- **Work required**:
Note the line containing "Instruction: Click the"; from it through the last line below, give only those lines again, exactly, both ends included, skipping pictures.

--*--

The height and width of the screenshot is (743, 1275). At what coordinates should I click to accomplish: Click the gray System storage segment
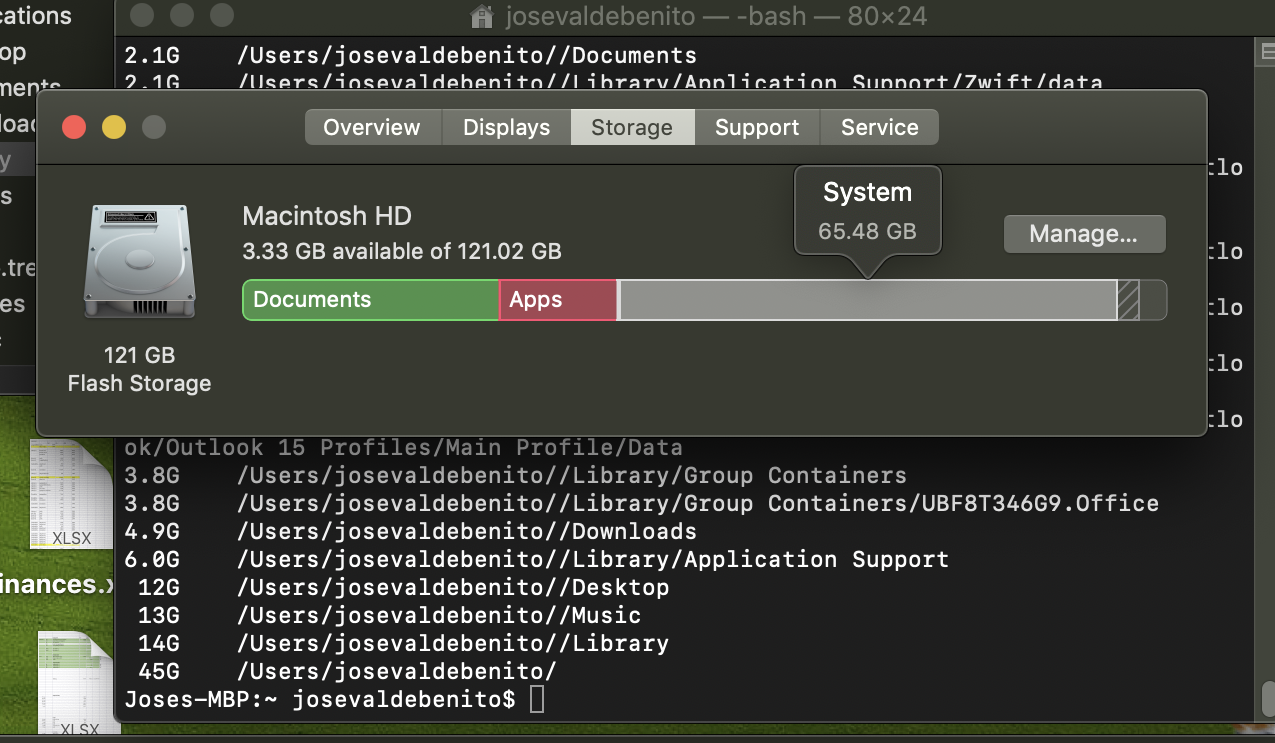(868, 300)
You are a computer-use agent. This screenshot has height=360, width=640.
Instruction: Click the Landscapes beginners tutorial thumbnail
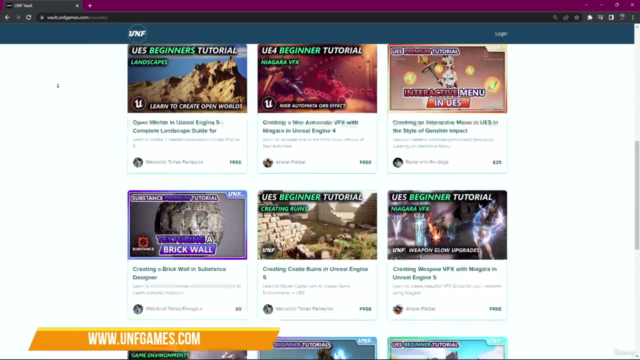[x=187, y=78]
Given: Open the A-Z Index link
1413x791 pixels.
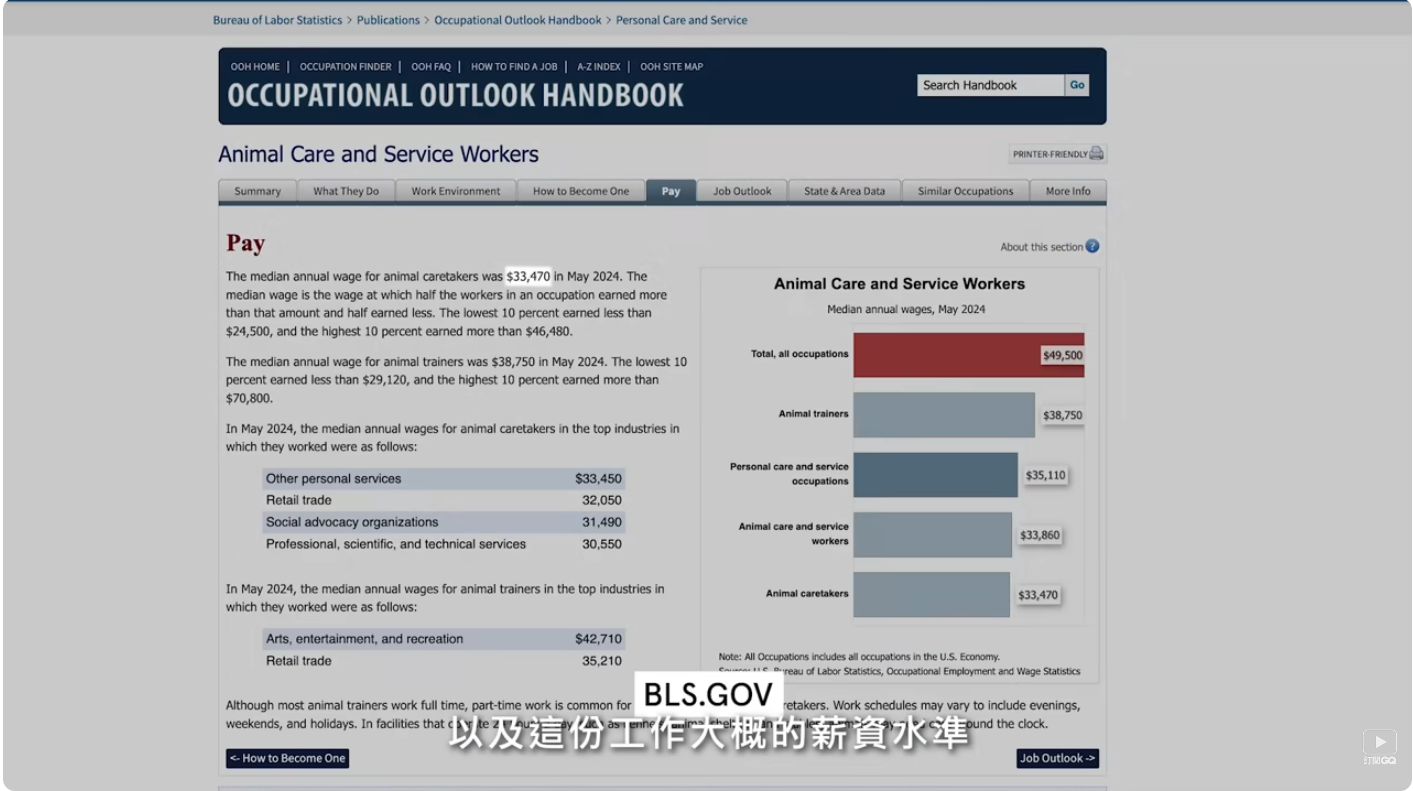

--*--

- **Exercise solution**:
Instruction: Click the Landscapes beginners tutorial thumbnail
[x=187, y=78]
Given: Open the A-Z Index link
1413x791 pixels.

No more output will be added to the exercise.